In an actual application process, the NFC component in the illuminator fitting may send the NFC information, and the NFC component in the electronic device may receive the NFC information, where the NFC information may include information about the illuminator fitting. When a distance between the illuminator fitting and the electronic device is less than a second preset distance, the NFC component in the electronic device may receive the NFC information sent by the NFC component in the illuminator fitting. Correspondingly, when the NFC information received by the NFC component in the electronic device is used to indicate the illuminator fitting, the electronic device may determine that there is the available illuminator fitting. Optionally, the electronic device may further determine, based on the NFC information, whether the illuminator fitting matches the electronic device. When determining that the illuminator fitting matches the electronic device, the electronic device may determine that there is the available illuminator fitting.

In this feasible implementation, the electronic device can accurately determine, based on the received NFC information, whether there is the available illuminator fitting.

In still another feasible implementation, a magnetic field sensor and an NFC component are disposed in each of the electronic device and the illuminator fitting. The electronic device may detect a magnetic field signal by using the magnetic field sensor in the electronic device. After the magnetic field sensor in the electronic device detects the magnetic field signal, the NFC component in the electronic device reads NFC information sent by the NFC component in the illuminator fitting, where the NFC information is used to indicate information about the illuminator fitting. The electronic device determines whether the NFC information indicates the illuminator fitting. If the NFC information indicates the illuminator fitting, the electronic device determines that the available illuminator fitting is detected. If the NFC information does not indicate the illuminator fitting, the electronic device determines that no available illuminator fitting is detected.

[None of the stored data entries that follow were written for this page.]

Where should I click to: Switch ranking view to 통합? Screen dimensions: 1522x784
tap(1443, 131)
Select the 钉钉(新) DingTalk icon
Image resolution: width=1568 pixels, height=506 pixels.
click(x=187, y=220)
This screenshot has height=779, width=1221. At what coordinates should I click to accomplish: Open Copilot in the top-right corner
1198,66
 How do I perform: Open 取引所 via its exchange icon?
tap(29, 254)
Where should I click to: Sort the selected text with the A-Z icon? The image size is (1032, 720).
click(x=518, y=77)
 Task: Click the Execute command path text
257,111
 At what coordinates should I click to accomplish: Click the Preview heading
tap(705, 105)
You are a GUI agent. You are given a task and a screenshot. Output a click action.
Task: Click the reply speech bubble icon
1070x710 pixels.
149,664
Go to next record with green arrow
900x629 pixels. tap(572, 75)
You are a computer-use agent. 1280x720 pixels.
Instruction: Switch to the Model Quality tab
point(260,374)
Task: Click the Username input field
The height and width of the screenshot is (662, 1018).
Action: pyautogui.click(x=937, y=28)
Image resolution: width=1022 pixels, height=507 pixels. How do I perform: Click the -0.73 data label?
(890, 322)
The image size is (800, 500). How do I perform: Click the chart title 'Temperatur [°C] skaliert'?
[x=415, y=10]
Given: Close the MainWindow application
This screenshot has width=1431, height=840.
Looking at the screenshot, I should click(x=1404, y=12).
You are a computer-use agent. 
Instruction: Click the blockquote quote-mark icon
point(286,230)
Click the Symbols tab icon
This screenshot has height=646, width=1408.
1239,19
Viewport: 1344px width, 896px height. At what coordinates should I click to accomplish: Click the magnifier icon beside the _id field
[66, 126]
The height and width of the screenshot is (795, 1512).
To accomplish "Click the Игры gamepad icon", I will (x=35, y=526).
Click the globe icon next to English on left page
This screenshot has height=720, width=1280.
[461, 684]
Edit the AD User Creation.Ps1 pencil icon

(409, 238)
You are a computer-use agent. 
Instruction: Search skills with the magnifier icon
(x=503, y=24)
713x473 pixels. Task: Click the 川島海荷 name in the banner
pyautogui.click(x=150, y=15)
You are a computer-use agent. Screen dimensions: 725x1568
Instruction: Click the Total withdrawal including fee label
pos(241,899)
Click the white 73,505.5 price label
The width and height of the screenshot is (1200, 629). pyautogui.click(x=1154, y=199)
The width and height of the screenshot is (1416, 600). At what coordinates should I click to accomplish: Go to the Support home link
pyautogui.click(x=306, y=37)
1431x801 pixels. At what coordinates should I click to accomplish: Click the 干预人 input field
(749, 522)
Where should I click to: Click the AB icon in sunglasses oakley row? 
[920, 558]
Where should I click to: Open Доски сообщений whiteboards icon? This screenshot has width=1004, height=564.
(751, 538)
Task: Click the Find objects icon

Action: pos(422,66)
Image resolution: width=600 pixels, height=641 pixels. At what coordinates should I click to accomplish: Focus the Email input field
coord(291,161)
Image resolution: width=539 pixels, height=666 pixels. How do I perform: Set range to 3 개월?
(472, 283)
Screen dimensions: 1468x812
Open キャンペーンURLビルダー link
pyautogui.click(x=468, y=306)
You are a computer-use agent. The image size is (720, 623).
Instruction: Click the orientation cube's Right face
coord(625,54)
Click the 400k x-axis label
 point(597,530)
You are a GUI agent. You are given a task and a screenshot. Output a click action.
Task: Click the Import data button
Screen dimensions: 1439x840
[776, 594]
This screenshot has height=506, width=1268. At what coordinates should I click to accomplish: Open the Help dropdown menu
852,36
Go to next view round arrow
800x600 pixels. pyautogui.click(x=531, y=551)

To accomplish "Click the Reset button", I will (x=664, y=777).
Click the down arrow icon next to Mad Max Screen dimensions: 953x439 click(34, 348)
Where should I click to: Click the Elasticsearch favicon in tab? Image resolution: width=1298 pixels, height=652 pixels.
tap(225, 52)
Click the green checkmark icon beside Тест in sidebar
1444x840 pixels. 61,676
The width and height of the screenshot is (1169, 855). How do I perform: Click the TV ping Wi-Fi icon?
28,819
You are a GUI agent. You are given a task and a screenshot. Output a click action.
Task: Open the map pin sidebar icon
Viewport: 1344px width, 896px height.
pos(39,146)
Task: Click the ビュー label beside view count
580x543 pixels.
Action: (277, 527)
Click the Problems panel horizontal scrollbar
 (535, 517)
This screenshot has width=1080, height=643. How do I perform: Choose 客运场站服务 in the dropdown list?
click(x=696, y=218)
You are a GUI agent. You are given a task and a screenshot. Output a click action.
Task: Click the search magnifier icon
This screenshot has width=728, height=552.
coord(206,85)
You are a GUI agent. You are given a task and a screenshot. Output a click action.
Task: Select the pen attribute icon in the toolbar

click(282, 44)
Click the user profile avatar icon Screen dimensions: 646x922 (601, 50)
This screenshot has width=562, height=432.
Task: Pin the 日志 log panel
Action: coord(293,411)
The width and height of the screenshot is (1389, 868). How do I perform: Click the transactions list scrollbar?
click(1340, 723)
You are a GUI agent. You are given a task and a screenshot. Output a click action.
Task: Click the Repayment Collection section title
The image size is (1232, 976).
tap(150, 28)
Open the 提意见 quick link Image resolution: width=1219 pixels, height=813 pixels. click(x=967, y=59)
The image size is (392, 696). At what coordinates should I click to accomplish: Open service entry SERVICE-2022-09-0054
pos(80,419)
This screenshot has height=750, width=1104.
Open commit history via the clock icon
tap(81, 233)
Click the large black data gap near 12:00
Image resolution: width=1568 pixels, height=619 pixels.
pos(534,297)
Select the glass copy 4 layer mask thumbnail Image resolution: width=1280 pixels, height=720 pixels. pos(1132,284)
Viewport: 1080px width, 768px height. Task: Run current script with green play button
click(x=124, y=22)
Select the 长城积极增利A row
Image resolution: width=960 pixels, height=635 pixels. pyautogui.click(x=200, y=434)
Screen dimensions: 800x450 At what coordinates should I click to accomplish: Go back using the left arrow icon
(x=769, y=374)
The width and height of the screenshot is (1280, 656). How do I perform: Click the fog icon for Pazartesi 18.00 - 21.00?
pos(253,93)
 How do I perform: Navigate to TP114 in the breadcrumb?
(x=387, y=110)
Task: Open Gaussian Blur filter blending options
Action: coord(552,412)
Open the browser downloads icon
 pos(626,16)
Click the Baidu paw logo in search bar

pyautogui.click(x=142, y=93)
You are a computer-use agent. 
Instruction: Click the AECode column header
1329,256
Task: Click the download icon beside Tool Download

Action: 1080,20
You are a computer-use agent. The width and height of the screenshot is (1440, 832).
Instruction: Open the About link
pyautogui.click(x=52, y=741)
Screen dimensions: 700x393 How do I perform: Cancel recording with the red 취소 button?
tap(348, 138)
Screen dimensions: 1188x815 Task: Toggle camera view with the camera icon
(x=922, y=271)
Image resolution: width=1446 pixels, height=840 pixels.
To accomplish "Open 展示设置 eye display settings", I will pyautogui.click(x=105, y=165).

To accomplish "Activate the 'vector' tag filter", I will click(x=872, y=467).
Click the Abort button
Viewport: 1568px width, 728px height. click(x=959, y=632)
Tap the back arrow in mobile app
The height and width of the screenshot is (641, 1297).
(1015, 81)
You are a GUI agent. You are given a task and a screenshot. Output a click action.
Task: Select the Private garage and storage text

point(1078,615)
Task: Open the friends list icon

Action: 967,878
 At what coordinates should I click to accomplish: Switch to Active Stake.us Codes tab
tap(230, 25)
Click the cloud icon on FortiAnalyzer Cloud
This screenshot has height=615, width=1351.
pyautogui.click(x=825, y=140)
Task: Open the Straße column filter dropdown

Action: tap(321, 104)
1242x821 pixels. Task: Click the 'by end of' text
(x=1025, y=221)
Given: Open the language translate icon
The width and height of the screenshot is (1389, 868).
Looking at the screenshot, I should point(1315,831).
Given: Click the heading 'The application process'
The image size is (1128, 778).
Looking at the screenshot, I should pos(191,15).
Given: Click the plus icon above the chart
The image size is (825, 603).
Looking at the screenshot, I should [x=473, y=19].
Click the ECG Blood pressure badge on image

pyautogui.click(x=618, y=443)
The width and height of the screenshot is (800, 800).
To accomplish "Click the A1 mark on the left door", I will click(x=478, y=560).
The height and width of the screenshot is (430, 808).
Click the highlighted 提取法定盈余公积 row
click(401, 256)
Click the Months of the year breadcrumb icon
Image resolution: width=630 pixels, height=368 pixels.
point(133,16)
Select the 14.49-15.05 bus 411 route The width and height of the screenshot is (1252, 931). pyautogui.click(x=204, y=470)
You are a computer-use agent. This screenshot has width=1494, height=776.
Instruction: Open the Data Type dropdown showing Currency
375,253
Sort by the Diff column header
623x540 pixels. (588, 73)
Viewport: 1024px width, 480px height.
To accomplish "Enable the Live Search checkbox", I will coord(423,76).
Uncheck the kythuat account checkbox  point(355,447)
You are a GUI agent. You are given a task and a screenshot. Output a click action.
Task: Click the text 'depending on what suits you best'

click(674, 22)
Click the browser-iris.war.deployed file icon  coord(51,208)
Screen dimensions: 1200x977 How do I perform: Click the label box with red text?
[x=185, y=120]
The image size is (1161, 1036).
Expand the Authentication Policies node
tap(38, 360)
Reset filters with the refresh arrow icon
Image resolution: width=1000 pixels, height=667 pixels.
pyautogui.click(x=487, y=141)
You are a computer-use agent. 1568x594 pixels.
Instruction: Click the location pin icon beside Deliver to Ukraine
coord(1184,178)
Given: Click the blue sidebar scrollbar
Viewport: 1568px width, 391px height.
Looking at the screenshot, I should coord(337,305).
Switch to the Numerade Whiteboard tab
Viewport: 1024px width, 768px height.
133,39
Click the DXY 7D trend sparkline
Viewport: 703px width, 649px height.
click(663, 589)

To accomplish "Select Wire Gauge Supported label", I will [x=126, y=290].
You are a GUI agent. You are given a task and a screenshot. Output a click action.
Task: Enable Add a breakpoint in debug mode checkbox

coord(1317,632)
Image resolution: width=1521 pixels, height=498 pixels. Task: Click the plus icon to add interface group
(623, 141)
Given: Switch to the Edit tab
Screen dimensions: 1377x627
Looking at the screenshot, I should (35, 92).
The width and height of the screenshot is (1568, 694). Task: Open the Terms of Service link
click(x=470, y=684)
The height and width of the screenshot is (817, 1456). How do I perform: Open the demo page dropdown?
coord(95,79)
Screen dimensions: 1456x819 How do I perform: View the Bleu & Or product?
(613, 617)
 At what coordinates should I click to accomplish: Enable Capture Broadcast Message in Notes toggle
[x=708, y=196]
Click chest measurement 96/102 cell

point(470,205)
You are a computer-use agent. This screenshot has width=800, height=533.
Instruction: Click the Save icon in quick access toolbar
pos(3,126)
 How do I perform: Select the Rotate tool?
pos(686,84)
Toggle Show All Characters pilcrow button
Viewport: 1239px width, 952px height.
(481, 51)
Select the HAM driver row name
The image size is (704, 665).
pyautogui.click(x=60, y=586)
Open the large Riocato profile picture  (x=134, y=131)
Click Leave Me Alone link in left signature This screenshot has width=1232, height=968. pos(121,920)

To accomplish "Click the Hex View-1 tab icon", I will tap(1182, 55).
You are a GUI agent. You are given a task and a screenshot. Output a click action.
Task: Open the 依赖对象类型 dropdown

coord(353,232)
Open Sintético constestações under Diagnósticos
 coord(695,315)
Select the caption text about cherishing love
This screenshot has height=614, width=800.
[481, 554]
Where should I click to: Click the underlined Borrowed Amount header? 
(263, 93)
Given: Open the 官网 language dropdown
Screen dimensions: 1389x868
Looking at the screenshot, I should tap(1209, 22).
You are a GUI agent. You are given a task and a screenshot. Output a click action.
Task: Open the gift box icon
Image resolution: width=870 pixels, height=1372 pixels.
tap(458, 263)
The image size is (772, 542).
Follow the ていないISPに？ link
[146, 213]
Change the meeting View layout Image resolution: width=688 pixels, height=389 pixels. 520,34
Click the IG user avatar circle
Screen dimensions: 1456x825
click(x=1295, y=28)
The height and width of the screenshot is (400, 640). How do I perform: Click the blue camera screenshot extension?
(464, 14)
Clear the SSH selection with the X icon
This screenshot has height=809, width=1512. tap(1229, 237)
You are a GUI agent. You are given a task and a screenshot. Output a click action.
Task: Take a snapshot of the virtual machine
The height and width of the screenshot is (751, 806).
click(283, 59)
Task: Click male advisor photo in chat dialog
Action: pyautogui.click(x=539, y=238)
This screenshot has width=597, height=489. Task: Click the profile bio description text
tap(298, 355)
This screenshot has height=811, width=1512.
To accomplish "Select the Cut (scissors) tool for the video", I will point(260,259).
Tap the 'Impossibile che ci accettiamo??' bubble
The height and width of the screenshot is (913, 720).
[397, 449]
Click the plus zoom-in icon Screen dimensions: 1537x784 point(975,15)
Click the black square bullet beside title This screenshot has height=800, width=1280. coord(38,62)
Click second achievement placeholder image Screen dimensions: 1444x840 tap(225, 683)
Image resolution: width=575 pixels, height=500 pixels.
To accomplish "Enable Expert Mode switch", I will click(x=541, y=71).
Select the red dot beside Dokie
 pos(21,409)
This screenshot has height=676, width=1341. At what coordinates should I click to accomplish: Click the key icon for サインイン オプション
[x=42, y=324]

In this feasible implementation, the electronic device first performs preliminary device discovery based on the magnetic field signal. After the electronic device determines, based on the magnetic field signal, that a device having a magnetic field sensor is discovered, the electronic device reads the NFC information by using the NFC component, and determines, based on the NFC information, whether the illuminator fitting is discovered. In this way, the device having the magnetic field sensor can be discovered in time by using the magnetic field sensor. After the device having the magnetic field sensor is discovered, whether there is the available illuminator fitting can be accurately determined based on the NFC component. This can discover the illuminator fitting in time and further improve accuracy for discovering the illuminator fitting.

In yet another feasible implementation, after the user installs the illuminator fitting on the electronic device, the user may input a preset instruction to the electronic device. Correspondingly, after obtaining the preset instruction, the electronic device may determine that the illuminator fitting is detected.

For example, the user may perform a pressing operation on a preset button of the electronic device. After the electronic device detects the pressing operation on the preset button, the electronic device determines that the available illuminator fitting is detected. For example, the user may perform a tap operation on a preset icon in a preset interface of the electronic device. After the electronic device detects the tap operation on the preset icon, the electronic device determines that the available illuminator fitting is detected.

In this feasible implementation, the user may control, according to an actual requirement, whether the illuminator fitting can be discovered. Therefore, flexibility for using the illuminator fitting is relatively high.

In still yet another implementation, a first interface is disposed in the illuminator fitting, and a second interface is disposed in the electronic device. After the user installs the illuminator fitting on the electronic device, the user may connect the first interface to the second interface. For example, the first interface may be a plug, and the second interface may be a jack. Correspondingly, when detecting the first interface of the illuminator fitting through the second interface, the electronic device determines that there is the available illuminator fitting.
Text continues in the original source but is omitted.